WHAT YOU SHOULD DO —
In the records below, find the line that contains "Select the empty Stage 10 circle", then write out that line and each one after it exactly, up to and including the last.
++++ DATA LISTING
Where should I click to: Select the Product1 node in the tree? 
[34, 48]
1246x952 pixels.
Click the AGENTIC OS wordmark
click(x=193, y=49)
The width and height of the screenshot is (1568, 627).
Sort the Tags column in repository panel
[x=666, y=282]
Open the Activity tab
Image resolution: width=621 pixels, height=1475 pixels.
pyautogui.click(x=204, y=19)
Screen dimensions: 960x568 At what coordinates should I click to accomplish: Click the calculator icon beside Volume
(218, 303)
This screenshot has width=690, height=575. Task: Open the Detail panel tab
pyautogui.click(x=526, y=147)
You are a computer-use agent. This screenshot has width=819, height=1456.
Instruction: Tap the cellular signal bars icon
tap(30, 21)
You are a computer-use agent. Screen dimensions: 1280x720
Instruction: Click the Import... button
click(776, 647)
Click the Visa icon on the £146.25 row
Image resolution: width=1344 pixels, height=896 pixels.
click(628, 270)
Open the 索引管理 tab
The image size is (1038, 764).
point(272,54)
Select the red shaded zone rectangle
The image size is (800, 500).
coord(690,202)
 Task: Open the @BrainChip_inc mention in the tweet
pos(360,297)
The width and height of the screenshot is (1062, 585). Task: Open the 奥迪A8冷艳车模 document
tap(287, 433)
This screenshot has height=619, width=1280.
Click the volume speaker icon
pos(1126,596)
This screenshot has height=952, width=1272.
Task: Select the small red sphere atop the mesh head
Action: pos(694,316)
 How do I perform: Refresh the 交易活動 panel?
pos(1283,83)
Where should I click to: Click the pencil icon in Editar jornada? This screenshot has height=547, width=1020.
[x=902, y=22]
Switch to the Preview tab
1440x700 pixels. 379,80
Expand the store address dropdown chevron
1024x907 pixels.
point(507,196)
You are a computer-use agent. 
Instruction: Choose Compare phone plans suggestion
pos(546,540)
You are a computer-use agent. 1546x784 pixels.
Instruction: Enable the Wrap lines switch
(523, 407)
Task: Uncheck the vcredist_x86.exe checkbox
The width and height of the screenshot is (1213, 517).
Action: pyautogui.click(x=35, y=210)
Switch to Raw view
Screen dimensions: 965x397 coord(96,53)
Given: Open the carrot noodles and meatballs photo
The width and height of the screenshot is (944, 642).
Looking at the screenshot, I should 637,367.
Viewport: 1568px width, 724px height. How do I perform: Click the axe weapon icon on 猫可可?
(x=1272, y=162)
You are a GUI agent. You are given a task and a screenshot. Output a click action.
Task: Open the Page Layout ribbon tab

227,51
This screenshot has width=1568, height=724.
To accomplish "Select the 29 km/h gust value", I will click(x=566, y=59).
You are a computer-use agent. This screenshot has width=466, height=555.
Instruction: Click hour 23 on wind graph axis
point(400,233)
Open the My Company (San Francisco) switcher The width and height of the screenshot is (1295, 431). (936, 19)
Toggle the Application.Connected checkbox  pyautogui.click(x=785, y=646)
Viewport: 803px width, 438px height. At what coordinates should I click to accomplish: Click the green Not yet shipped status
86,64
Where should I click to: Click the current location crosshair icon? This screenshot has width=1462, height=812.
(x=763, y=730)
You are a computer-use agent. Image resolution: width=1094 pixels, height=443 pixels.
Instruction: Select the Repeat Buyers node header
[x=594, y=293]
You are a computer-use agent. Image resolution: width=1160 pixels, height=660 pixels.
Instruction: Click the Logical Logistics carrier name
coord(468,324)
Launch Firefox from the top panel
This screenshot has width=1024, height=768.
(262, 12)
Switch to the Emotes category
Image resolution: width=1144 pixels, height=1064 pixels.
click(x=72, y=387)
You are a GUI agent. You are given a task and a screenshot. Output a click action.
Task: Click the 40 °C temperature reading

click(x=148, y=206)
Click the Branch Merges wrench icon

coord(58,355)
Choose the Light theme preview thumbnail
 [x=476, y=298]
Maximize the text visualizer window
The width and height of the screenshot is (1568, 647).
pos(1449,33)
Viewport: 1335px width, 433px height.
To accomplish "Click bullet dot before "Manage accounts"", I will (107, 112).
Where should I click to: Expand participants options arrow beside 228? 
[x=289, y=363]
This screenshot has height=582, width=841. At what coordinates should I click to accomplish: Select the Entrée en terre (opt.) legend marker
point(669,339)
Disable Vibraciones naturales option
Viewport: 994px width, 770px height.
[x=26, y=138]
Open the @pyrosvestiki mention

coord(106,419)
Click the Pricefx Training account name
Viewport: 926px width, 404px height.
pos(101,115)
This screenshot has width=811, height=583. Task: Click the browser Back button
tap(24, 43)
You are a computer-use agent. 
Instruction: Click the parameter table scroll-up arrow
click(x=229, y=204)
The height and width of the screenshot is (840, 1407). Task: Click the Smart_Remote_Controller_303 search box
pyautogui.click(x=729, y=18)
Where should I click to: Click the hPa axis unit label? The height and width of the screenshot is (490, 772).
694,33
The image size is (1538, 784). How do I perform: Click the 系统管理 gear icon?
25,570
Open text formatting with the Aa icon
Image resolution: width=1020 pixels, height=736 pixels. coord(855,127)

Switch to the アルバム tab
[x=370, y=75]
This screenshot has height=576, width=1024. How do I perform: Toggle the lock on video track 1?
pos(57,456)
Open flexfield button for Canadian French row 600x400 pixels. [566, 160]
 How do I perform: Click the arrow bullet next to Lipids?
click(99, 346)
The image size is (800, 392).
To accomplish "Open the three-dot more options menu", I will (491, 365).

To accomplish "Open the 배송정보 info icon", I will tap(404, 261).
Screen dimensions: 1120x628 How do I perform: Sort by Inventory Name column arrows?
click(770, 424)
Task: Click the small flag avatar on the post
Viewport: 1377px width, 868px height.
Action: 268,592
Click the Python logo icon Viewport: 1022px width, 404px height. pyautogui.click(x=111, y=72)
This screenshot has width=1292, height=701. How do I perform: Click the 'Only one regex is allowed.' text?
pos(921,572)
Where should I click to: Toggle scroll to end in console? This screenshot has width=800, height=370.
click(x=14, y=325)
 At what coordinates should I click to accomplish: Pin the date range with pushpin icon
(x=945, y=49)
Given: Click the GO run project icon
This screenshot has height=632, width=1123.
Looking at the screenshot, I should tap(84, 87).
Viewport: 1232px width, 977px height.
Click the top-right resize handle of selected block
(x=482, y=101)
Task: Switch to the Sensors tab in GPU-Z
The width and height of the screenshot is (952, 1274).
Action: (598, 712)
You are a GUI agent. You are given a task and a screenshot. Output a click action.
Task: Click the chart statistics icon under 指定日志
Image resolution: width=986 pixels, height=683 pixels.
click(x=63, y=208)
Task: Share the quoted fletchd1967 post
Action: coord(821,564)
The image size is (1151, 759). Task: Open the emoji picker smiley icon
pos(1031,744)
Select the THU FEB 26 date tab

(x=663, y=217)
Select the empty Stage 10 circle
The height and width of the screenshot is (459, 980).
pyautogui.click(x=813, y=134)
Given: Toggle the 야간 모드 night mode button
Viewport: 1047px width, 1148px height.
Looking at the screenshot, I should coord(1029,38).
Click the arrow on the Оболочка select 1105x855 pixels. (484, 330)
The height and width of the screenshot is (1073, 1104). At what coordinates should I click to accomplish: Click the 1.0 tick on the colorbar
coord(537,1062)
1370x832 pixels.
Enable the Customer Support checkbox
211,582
++++++++
RESPONSE AREA —
Select the empty Stage 10 circle
The height and width of the screenshot is (459, 980).
pyautogui.click(x=813, y=134)
Given: Toggle the 야간 모드 night mode button
Viewport: 1047px width, 1148px height.
Looking at the screenshot, I should coord(1029,38).
Click the arrow on the Оболочка select 1105x855 pixels. (484, 330)
The height and width of the screenshot is (1073, 1104). At what coordinates should I click to accomplish: Click the 1.0 tick on the colorbar
coord(537,1062)
1370x832 pixels.
Enable the Customer Support checkbox
211,582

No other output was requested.